Return all lines from the listing below in which the string "agent" occurs.
[Opening Record excerpts section]
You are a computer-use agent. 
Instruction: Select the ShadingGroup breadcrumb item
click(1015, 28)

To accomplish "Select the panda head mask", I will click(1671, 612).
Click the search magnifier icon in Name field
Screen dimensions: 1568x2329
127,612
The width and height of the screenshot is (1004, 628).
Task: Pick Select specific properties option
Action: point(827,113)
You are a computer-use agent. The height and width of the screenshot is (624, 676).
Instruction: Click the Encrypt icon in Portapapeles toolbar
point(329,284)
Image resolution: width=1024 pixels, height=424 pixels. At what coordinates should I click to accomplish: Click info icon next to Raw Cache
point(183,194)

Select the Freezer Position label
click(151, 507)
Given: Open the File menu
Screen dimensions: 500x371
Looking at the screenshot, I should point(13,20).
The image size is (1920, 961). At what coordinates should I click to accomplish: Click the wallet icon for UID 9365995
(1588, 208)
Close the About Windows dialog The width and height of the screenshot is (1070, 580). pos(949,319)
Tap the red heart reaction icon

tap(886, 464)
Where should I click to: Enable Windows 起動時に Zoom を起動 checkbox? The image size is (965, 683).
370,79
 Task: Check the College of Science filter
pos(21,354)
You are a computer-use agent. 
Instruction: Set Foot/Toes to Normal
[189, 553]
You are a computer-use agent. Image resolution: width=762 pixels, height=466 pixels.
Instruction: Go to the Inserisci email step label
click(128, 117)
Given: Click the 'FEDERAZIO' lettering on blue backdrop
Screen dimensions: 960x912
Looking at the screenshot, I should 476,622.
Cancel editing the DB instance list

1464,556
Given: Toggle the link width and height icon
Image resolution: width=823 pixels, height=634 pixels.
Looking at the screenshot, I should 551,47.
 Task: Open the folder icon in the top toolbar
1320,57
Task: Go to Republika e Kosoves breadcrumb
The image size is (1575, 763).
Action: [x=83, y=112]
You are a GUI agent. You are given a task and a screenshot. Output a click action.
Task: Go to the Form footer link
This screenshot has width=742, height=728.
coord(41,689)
[Closing Record excerpts section]
* [Response area]
You are a computer-use agent. 
You are a computer-use agent. The height and width of the screenshot is (624, 676).
You are a computer-use agent. 
You are a computer-use agent. Image resolution: width=762 pixels, height=466 pixels.
You are a GUI agent. You are given a task and a screenshot. Output a click action.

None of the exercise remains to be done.